One hidden file. One erased record. One trail that pointed to *exactly* what Cenric feared most.
"Got him," Felix whispered.
But just as he handed her the drive — the lights flickered.
Then a shot rang out.
Hana ducked.
Someone had breached the Wolter estate.
---
### Wolf's Return
Hours later, blood on his sleeve and fury in his heart, Sher stormed into the mansion.
He found Hana standing barefoot in the center hall, holding a disarmed blaster in one hand and the data drive in the other.
"You're early," she said.
"You're bleeding," he said.
"I had it under control."
He reached her in two steps, yanked her into his arms.
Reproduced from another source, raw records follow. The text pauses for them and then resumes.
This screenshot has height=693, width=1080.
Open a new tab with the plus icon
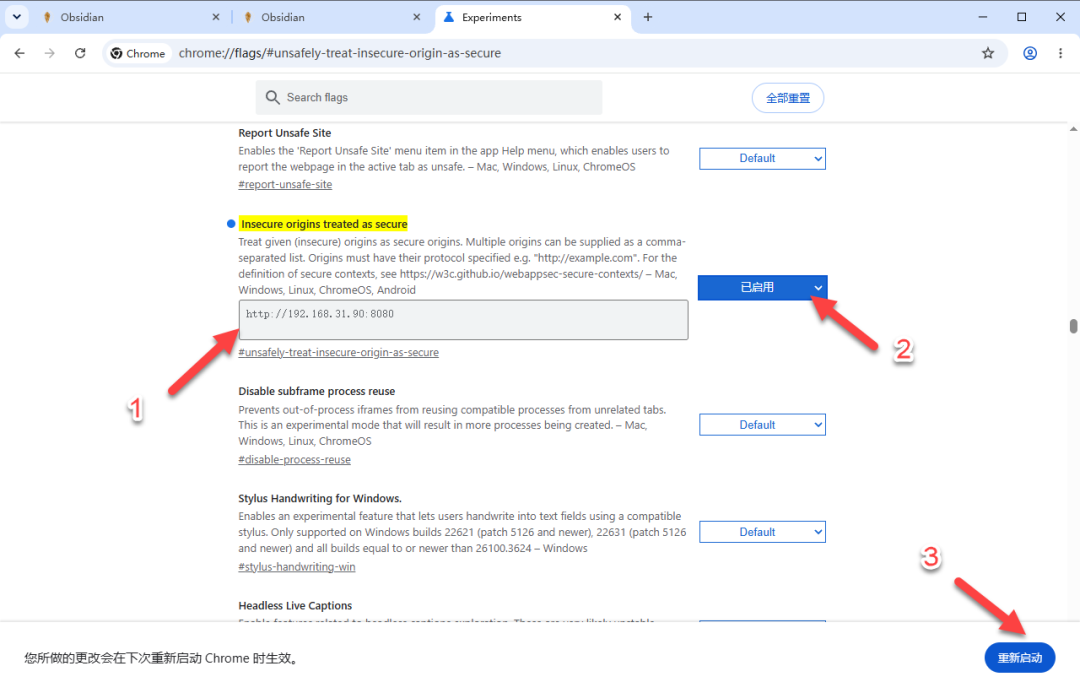[647, 17]
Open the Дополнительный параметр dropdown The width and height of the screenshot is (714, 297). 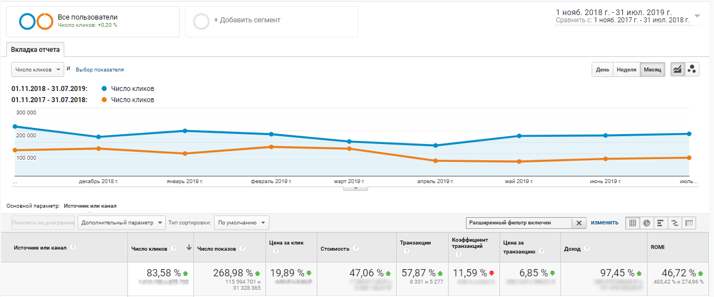(122, 223)
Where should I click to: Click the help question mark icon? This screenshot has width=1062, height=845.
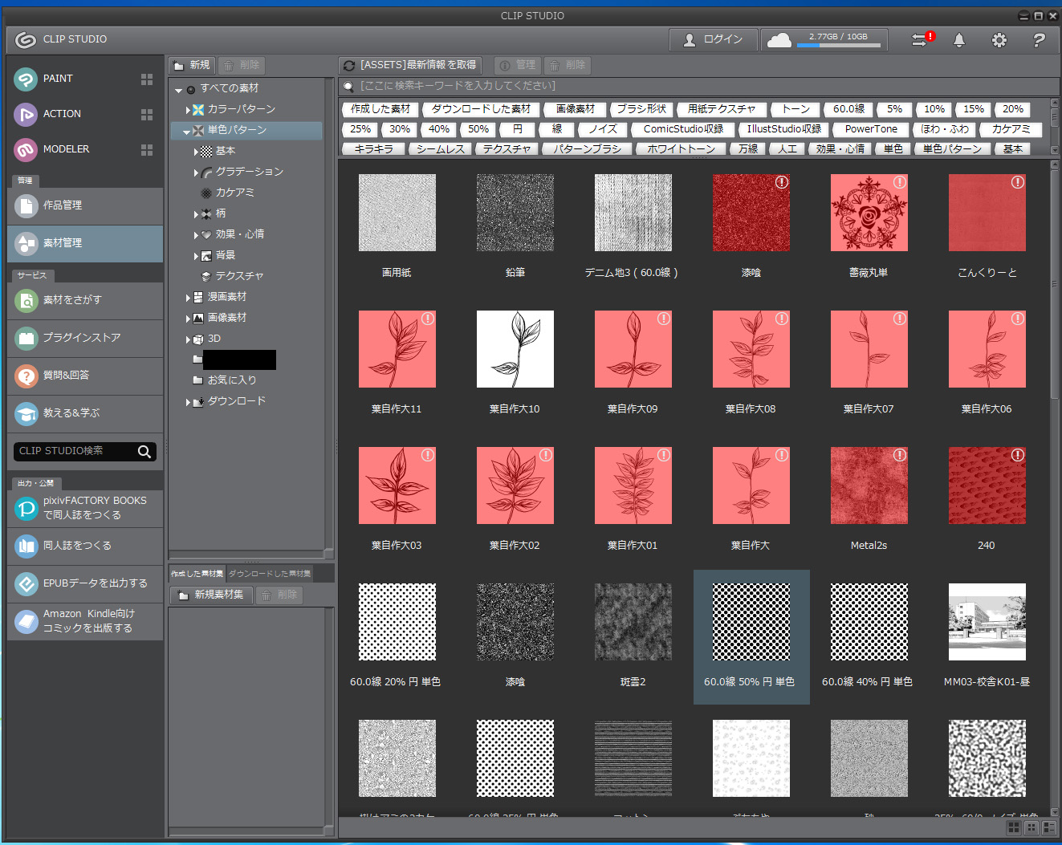pos(1039,40)
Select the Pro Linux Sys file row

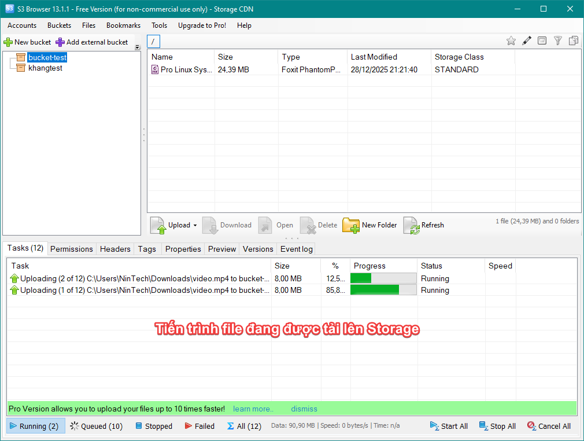[x=186, y=69]
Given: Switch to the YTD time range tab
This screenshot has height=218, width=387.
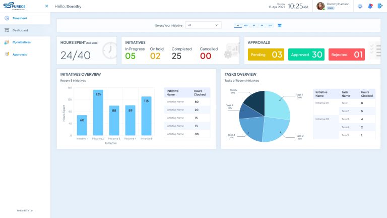Looking at the screenshot, I should (270, 25).
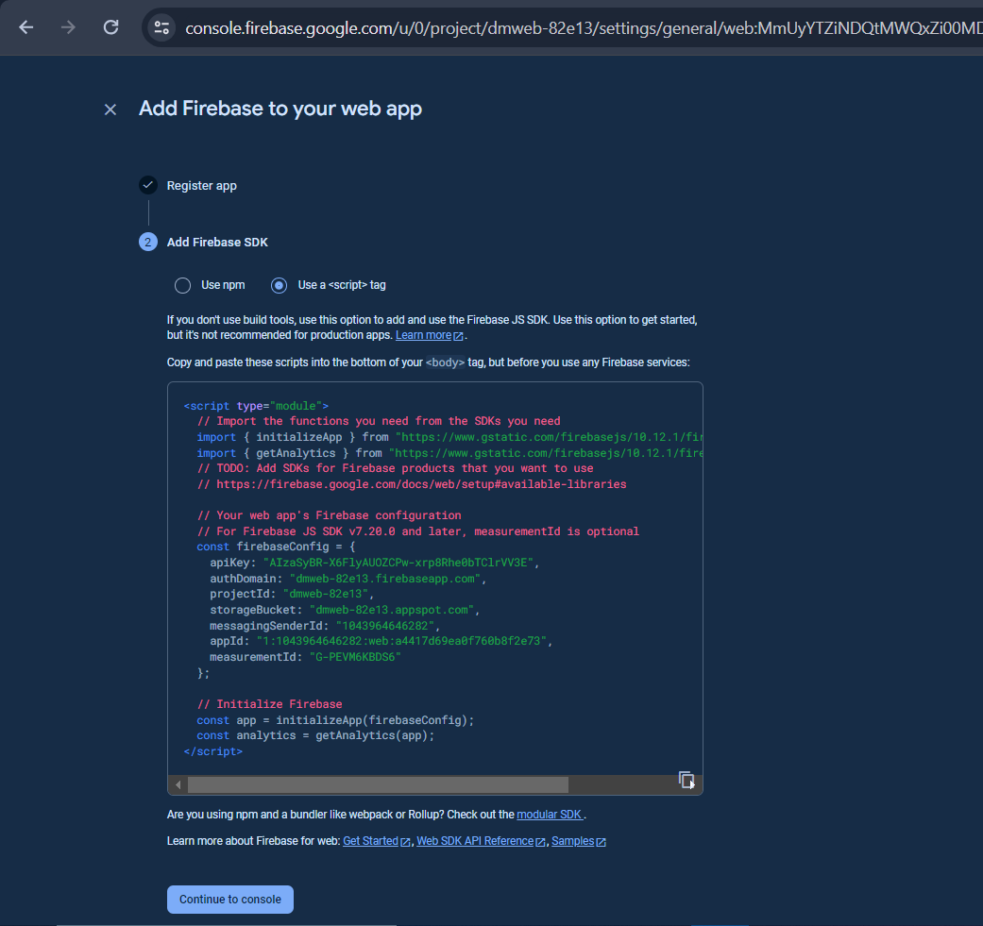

"You drive me insane," he murmured into her hair. "You're a lunatic."
"You're the one who married me."
"I should've locked you in the vault."
"I *live* in your head rent-free, that's enough."
He pulled back and looked into her eyes, softer now.
"You didn't have to fight for me."
"I didn't," she said. "I fought for *me*. You just happened to be attached."
Sher smirked, lifting her off the ground.
"You heartless little liar," he whispered.
"I know," she smiled, resting her head on his shoulder.
And for once, they said nothing more.